● **Set problem**: Lay out the lines from the line with "This screenshot has" up to and including the line with "[x=17, y=467]" as a two-column CSV with the headers text and answer. Give one row per line pair, put each value in a single quoted field with line breaks replaced by spaces, and leave the pictures out.

● **Records**:
━━━

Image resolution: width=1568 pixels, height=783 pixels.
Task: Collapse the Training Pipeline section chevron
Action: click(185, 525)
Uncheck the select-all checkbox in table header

━━━

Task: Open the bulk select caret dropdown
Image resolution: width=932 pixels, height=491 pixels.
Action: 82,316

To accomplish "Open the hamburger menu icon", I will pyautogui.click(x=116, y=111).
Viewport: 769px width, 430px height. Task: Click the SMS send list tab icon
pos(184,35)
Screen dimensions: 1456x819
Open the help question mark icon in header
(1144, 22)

━━━

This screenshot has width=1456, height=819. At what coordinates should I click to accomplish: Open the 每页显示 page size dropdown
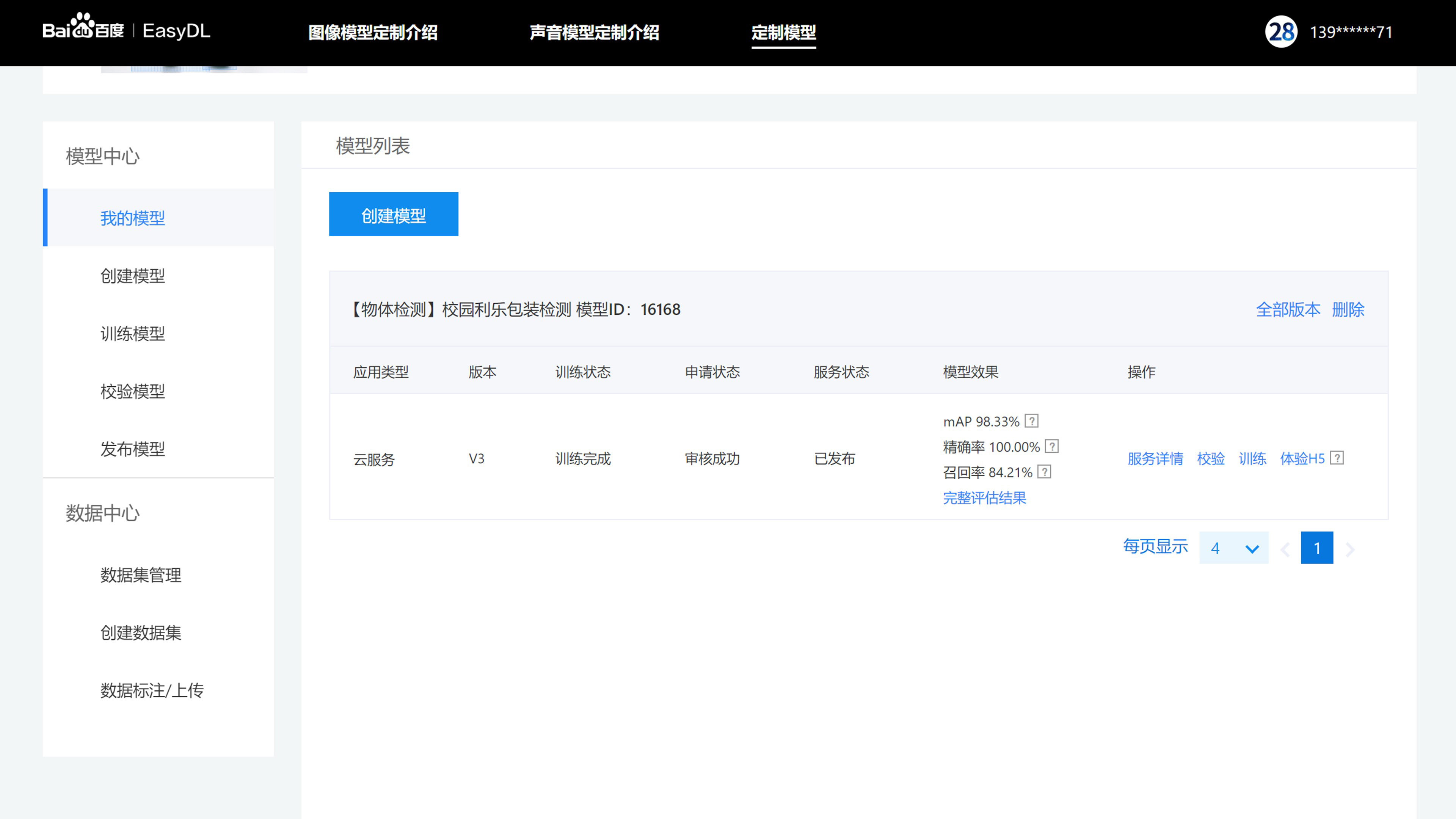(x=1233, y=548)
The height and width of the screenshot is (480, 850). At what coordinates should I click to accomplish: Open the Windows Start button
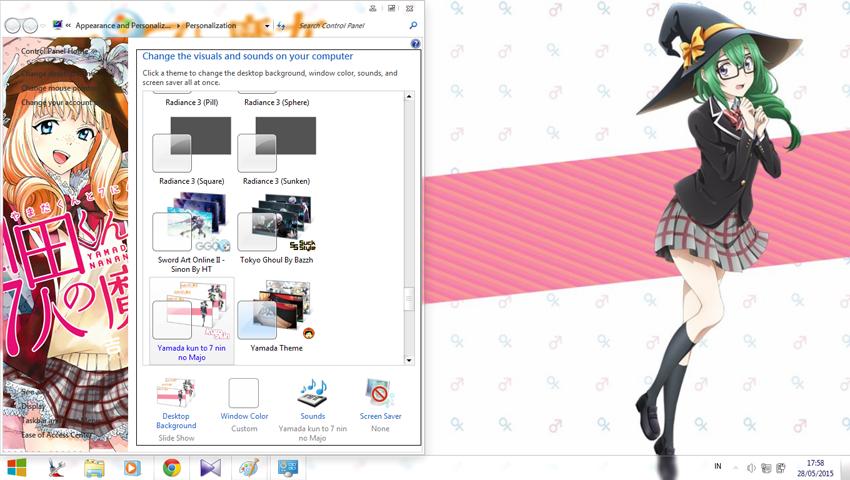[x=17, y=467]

━━━

● **Worked solution**:
text,answer
"This screenshot has width=1456, height=819. At what coordinates should I click to accomplish: Open the 每页显示 page size dropdown","(x=1233, y=548)"
"The height and width of the screenshot is (480, 850). At what coordinates should I click to accomplish: Open the Windows Start button","[x=17, y=467]"